**About this task:**
Say the number of lines holding the word "button" in the data, and leave out everything else.

**Given data:**
┌──
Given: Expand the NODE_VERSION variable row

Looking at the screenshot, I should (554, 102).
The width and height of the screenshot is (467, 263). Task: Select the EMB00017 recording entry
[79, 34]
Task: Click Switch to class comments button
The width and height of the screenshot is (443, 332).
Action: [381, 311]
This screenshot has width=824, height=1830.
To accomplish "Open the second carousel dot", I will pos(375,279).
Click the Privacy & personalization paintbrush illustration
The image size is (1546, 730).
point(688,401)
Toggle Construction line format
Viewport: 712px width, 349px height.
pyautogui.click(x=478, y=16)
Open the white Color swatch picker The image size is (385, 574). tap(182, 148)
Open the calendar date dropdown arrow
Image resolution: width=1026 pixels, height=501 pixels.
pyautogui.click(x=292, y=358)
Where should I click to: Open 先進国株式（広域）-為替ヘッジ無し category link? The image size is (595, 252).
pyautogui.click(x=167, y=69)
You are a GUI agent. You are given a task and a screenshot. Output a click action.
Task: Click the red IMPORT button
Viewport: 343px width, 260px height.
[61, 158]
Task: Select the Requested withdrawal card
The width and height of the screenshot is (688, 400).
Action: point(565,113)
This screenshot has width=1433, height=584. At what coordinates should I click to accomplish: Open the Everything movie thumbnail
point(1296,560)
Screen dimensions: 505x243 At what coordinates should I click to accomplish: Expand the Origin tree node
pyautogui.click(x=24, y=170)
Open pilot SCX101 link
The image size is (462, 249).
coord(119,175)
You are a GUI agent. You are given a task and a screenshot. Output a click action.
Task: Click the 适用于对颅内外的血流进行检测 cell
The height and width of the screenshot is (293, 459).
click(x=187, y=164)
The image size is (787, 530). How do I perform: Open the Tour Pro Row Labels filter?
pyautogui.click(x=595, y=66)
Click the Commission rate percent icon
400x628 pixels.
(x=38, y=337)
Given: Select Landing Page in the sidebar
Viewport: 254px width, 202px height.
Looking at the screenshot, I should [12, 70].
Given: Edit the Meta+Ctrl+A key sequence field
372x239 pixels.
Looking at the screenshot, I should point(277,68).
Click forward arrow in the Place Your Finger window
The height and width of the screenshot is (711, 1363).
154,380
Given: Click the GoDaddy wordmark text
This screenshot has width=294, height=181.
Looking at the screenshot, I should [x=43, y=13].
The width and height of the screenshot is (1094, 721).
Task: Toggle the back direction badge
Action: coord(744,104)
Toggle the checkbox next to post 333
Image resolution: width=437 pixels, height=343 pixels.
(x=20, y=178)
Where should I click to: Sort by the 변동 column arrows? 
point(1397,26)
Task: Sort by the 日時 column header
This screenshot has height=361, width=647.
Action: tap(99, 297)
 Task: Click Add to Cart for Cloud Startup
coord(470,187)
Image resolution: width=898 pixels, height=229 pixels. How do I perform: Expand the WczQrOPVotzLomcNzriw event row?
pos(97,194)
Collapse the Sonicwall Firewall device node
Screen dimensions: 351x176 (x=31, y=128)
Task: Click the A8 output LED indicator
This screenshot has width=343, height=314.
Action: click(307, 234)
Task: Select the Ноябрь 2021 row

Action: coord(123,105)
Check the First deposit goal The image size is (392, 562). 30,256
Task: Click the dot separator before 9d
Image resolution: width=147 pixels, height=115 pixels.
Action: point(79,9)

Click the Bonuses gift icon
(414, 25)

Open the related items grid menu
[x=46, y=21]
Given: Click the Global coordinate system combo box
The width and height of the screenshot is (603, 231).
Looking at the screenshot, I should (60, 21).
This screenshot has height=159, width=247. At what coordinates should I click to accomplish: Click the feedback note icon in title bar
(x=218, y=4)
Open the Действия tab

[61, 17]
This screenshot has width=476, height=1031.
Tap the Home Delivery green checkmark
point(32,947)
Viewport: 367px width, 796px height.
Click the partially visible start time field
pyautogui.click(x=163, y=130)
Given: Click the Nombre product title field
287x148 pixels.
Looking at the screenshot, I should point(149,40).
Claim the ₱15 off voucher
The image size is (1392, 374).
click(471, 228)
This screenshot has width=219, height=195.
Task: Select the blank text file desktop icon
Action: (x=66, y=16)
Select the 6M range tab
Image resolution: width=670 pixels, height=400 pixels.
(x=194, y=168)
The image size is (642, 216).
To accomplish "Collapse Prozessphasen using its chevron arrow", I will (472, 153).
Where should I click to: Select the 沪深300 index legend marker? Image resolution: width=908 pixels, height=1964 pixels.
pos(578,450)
└──
**Exercise result:**
2